Traditionally, companies would implement "silo" based applications or application silos. By nature, these software stacks integrate poorly with other solutions because they are self-providing. Vendors selling these systems are not interested in opening up their systems as it allows their installed (functional) base to be reduced by other vendor's products with similar functionality. This makes it hard to make these systems work together with other systems. Mostly, the customers of these systems need to pay prime rates to have them opened up for their intended purposes, and the vendors will gladly charge another customer money to get the same or a similar interface implemented.

Making these systems work together is called "integration". Integrating systems is bespoke work per definition. It is considered expensive as it is custom work for every new integration.
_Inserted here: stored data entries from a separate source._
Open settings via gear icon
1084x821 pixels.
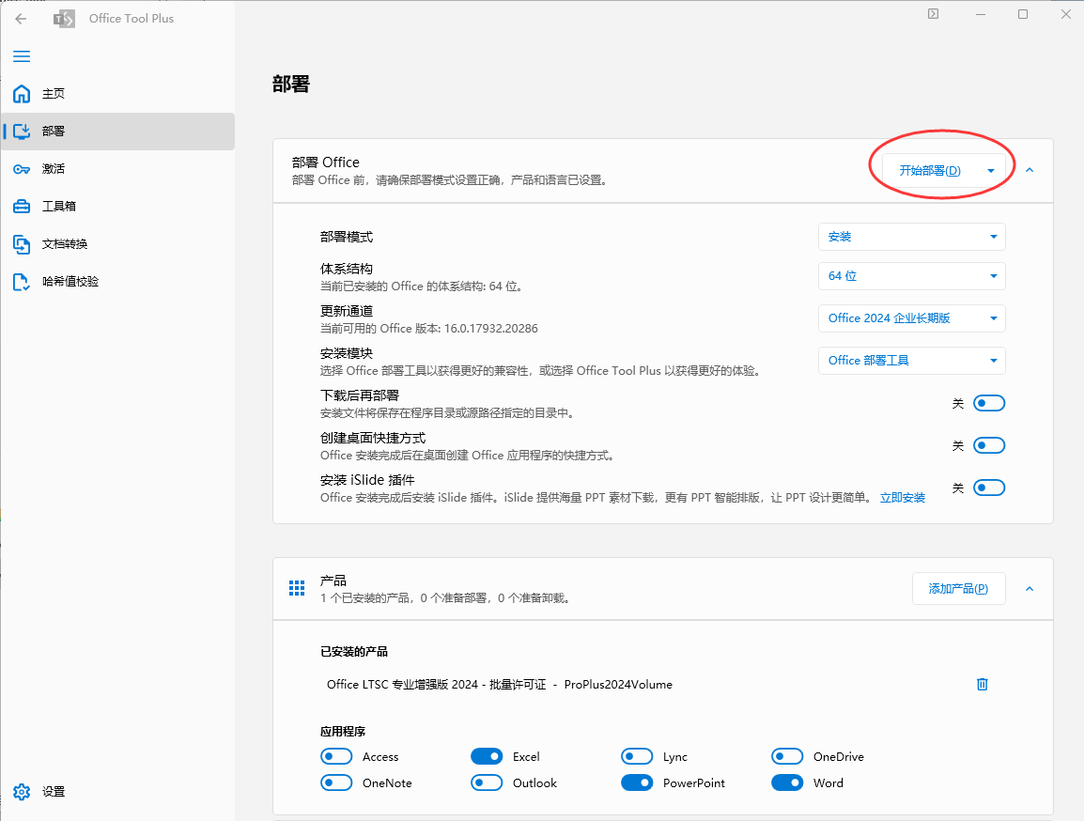click(22, 792)
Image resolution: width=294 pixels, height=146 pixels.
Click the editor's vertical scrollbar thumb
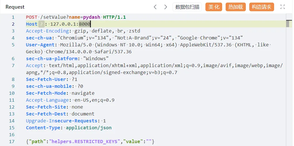[x=287, y=24]
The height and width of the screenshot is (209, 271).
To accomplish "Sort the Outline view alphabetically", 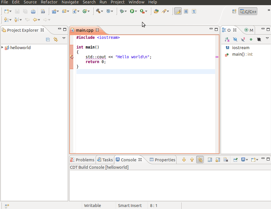I will (x=227, y=40).
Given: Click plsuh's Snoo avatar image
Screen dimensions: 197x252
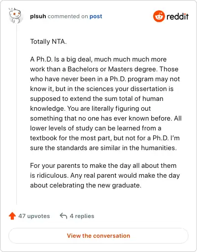Looking at the screenshot, I should (x=15, y=16).
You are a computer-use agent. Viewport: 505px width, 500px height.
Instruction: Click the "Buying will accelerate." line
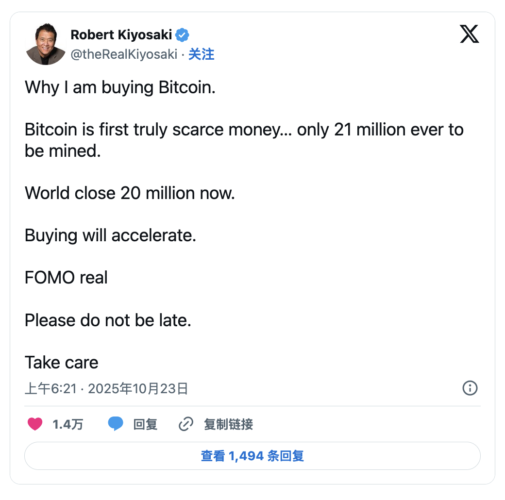coord(110,235)
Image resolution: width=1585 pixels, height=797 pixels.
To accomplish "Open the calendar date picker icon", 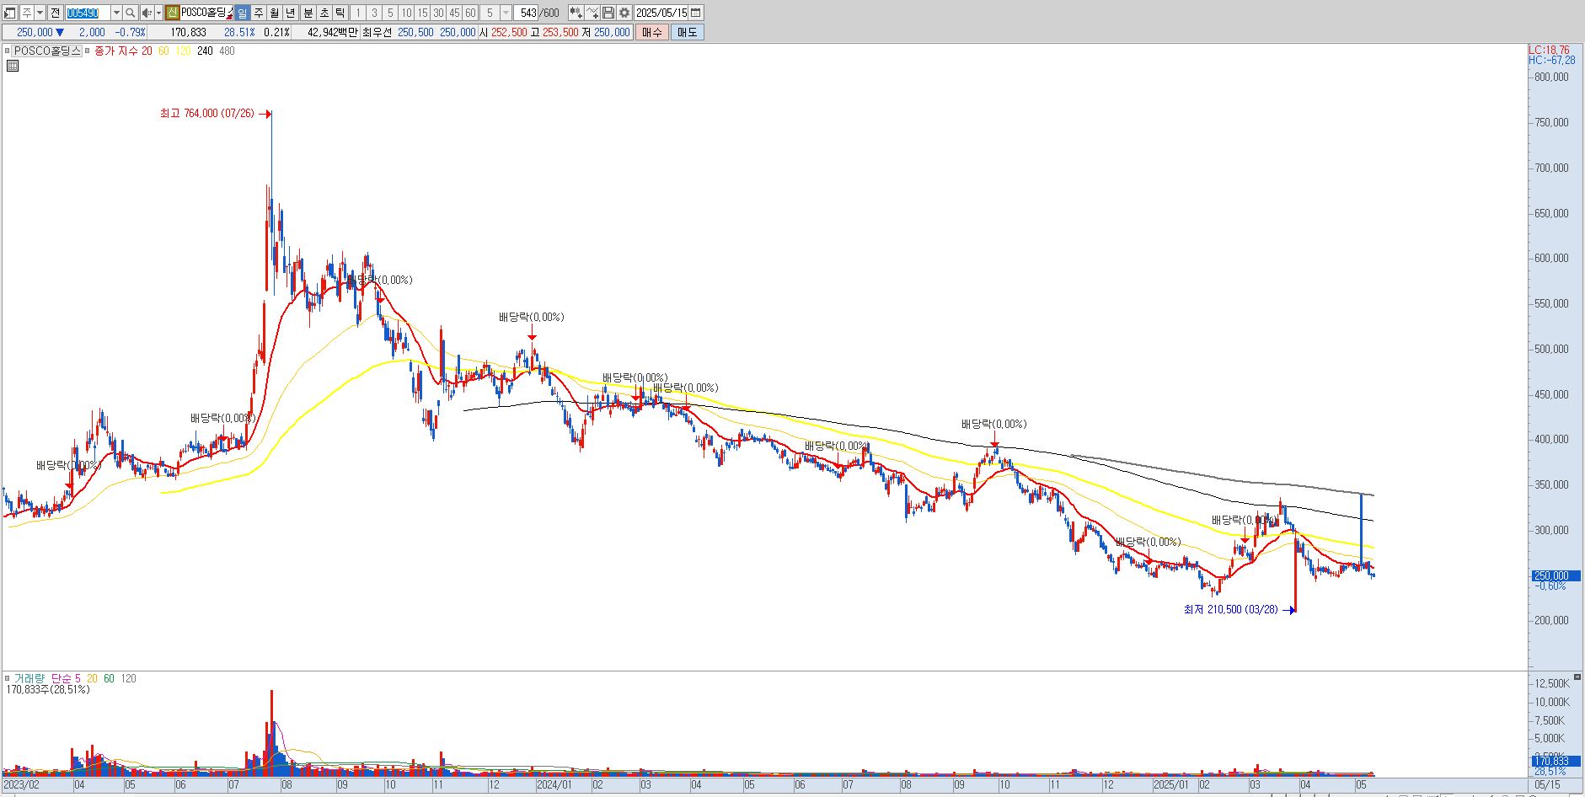I will tap(696, 13).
An integration effort is considered a tactical approach. Also, integration is based on a typical point-to-point approach which must be prevented to prevent IT burden from skyrocketing. The more interfaces are built between systems, the more chaotic are changes to be implemented and the more unpredictable the cost of change becomes.

This is where "SOA" comes into the picture. SOA tries to change this cluttered 'spaghetti architecture' into a more organized 'lasagna architecture' if you will. Why lasagna? Because a layered approach helps improving the predictability of your IT systems. Ever tried to take out a piece of spaghetti from your plate? You never know what comes with that small piece... With lasagna, you can take out a neat square (read: structured) piece and work from there. If you would read these neat pieces as services or service capabilities, it becomes apparent that the predictability of cost and impact of changes is increased, compared to spaghetti architectures. Yes, I hear you thinking, "I can do that with 'integration' as well" and you are probably right. The difference between integration and a service oriented architecture approach is mainly based on the approach SOA takes. SOA is based upon services with intrinsic interoperability which would be built to fulfill a specific business purpose. Furthermore they are intended to be reused/reconfigured aka (re)composed, and integration efforts are because of their custom efforts not easily or not at all reusable. To improve recomposability, SOA services should preferably not hold state, as holding state makes use of a SOA service limited to certain interaction patterns (their functionality depends on prior calls to the services or service compositions); without it, the intended business purpose cannot be fulfilled. Because a SOA service fairly easy (all in the eye of the beholder) can be used for other purposes in other service compositions, the SOA architecture approach is considered a strategical approach. For more SOA concepts I can recommend this book.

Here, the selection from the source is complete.